Last week's Microsoft announcement is very interesting.
If you are using .NET today, you will be happy to learn that anything non-UI could target Linux or MacOSX platforms, but this leaves the crucial question unanswered. Which is whether you want to run a garbage collected runtime environment on devices that were not designed for this, and whether you want to run software that was designed for Windows on another operating system. It does not make a freaking sense from a performance/reliability point of view, which happens to be the bread and butter of Apple operating systems for instance.
If you are using C++, Microsoft is also offering some Visual Studio environment for running/debugging code on Android systems. Again, this is a thin layer on top of Android's NDK, which means why on earth would you want to add such layers?
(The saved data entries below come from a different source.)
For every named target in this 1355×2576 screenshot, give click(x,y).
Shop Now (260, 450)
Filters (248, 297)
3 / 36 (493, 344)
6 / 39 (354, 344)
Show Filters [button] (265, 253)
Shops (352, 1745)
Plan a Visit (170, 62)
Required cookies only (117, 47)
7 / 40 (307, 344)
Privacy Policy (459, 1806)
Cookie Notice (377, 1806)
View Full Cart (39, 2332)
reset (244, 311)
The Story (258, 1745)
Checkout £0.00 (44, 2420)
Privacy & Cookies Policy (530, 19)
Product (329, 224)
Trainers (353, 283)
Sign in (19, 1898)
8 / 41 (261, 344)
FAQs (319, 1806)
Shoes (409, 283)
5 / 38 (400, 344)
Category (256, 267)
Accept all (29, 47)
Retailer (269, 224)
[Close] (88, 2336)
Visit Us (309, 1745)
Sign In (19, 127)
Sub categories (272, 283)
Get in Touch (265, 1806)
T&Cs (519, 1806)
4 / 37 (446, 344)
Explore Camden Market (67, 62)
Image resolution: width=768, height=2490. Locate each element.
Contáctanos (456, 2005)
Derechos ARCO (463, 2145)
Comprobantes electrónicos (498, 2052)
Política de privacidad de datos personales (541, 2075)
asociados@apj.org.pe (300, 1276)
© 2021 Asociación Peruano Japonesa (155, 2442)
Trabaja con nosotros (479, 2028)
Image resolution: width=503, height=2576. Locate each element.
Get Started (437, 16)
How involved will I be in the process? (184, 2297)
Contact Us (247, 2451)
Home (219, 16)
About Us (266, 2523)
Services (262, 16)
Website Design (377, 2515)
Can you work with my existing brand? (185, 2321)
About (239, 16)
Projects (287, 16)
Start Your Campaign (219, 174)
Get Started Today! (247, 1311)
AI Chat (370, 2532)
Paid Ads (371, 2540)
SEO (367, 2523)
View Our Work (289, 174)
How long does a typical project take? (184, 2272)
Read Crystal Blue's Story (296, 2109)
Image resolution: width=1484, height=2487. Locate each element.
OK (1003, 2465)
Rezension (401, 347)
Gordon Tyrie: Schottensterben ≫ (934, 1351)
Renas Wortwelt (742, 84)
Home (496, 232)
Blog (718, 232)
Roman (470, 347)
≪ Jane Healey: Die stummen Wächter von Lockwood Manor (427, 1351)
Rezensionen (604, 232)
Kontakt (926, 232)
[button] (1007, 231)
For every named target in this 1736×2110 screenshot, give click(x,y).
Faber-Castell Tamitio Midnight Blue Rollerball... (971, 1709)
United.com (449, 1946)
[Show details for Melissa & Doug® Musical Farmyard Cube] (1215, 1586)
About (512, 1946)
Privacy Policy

And Microsoft top reason for using it (their emulator seems faster to trigger than the one coming with the Android development environment) forces you to target x86 code, even though NDK lets you target ARM, x86 and MIPS, and that the vast majority of Android devices use ARM. So using Microsoft's thing automatically restricts what you can do to target Android.
So definitely you should avoid it at all costs, unless you have a lot of time to waste and are ready to support additional third-party layers for testing your software and at the same time restricting your software to whatever Microsoft decides to support. You might just as well stop working as a software developer and perhaps find a job elsewhere.